**Text under study:**
What advice would you give a smart and ambitious recent college graduate? What advice should they ignore?

That’s a simple question as I do this on a regular basis with my younger employees and graduates. Never stop learning as he or she who stands still goes backward.

Don’t let the old turkeys and their ideas get you down. In the conservative Pharmacy industry, there is a hierarchy of control which is usually comprised of under achievers at the end of their careers desperately trying to make their mark and maintain the status quo regardless of impact on patients and positive medical outcomes. I tell them not to lose their focus and ideals. Be first to the next battlefield. As the famous 19th Century Scientist Max Planck said, “Science progresses one funeral at a time”. Todays heresy is tomorrows mainstream thought.

 But in saying this you must always be aware of the need to slow competitive efforts to react by moving to the new paradigm of thought first. The famous Warrior strategist, Sun Tzu says this perfectly in his famous writings The Art of War, “He who is first to battle is at ease, he who is late to battle is at labour”.

My advice to young smart ambitious students of life is therefore: life in the exciting world of new ideas and pathways was not supposed to be easy and they like all of us who dared to question the status quo and have gone before them will encounter the same recalcitrants who are comfortable with the way it is. Because that is where their power and knowledge bases also live, and they are simply too rigid and often too old to adapt and entertain new ideas.

What is one lifestyle trend that excites you? 

As boring as it seems, as a scientist with a perpetual thirst for knowledge I love the Google Search engine. To have that electronic source of all knowledge of the real world at my fingertips is exciting not to mention instrumental in avoiding countless family conflicts.

Who has been the biggest influence in your life and why?

I am a firm believer in surrounding myself with more influential and intelligent people than myself. Something I have done from a very early age. So, I have no one person that stands out as the biggest influencer. Career wise, I have my many professors from U Syd and Harvard and business partners but for overall influence on a life level I cannot go past my father’s wisdom.

What’s one of the biggest life lessons you’ve learned?

Chase your dreams, surround yourself with smarter people than yourself and don’t waste your precious time trying to convince holders of opposing opinions. Again, I defer to my hero Max Planck who says” A new scientific truth does not triumph by convincing its opponents and making them see the light, but rather because its opponents eventually die, and a new generation grows up that is familiar with it”. You will be closer to true happiness which is after all the ultimate goal.
 

What do you think it is that makes you/someone successful?

A successful person is in the position both health wise and financially to be able to chase your life passions.  

Someone who has accumulated knowledge over the length of their career, enough that their colleagues and students can learn from you. To be hired on the basis of your wisdom and not your braun.

Having a happy family, a successful career in my case, helping millions of people obtain positive medical outcomes where mainstream medicine had let them down. To obtain true peace of mind with the resources to follow your chosen path in retirement is what makes someone successful.

How do you stay motivated?

I wake up every morning with a project in mind. I like to continually problem solve. This is a perpetual journey as new problems which did not exist yesterday exist today.

What legacy do you hope to leave behind?

I want to be remembered as the person that made a difference by questioning the status quo and disrupting the recalcitrant mediocrity. The guy who told young people to trust their vision and be first to the next battlefield.

**Raw data:**
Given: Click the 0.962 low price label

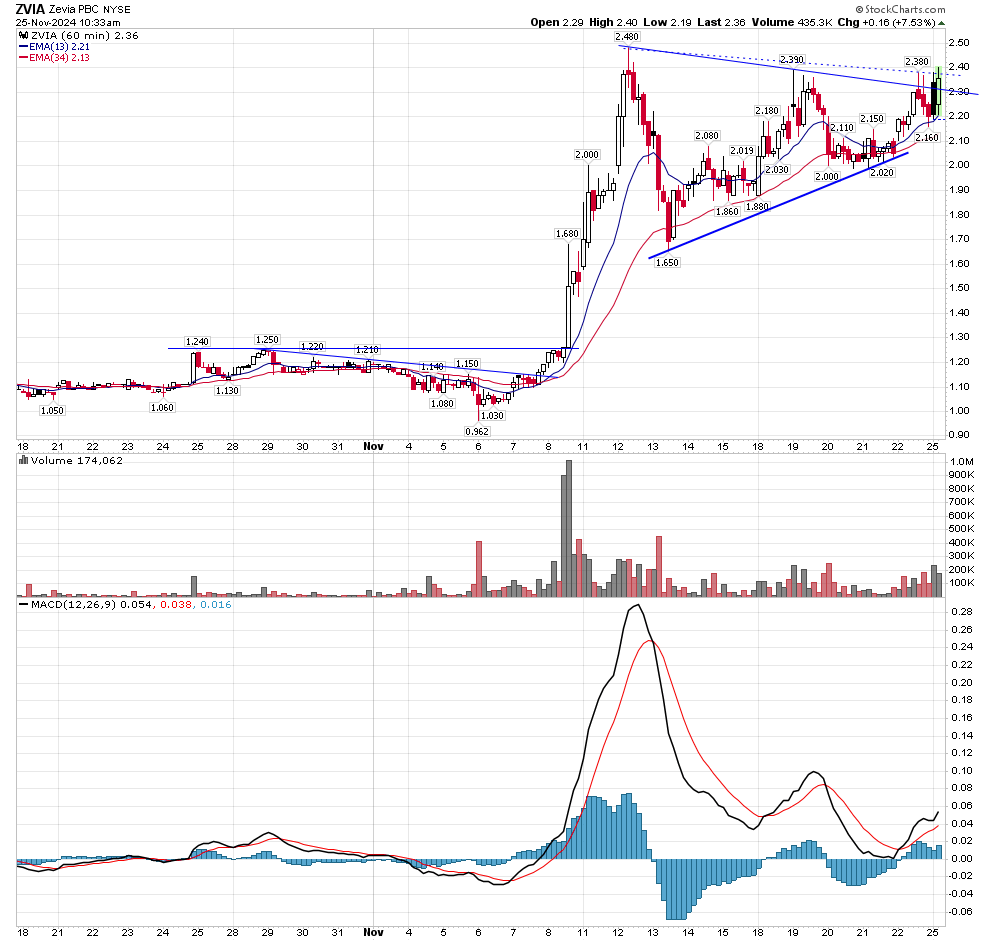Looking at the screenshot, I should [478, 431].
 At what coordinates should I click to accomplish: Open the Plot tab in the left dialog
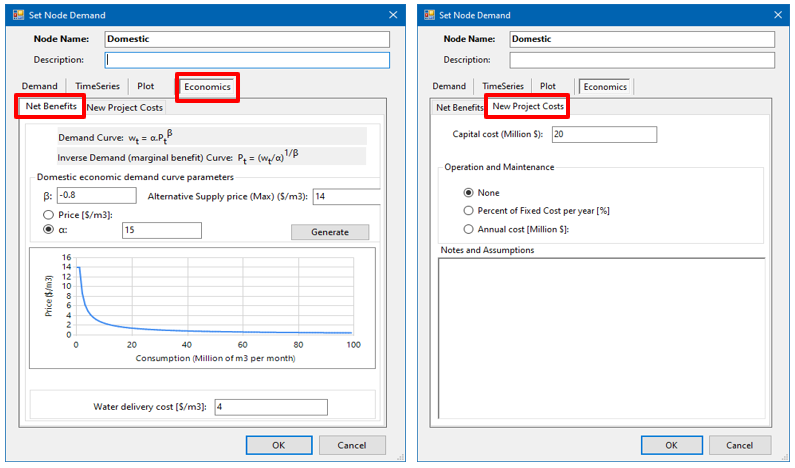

**About this task:**
Print the part of the career advice interview from "Who has been" to "my father’s wisdom.", word for word.

**Solution for this exercise:**
Who has been the biggest influence in your life and why?

I am a firm believer in surrounding myself with more influential and intelligent people than myself. Something I have done from a very early age. So, I have no one person that stands out as the biggest influencer. Career wise, I have my many professors from U Syd and Harvard and business partners but for overall influence on a life level I cannot go past my father’s wisdom.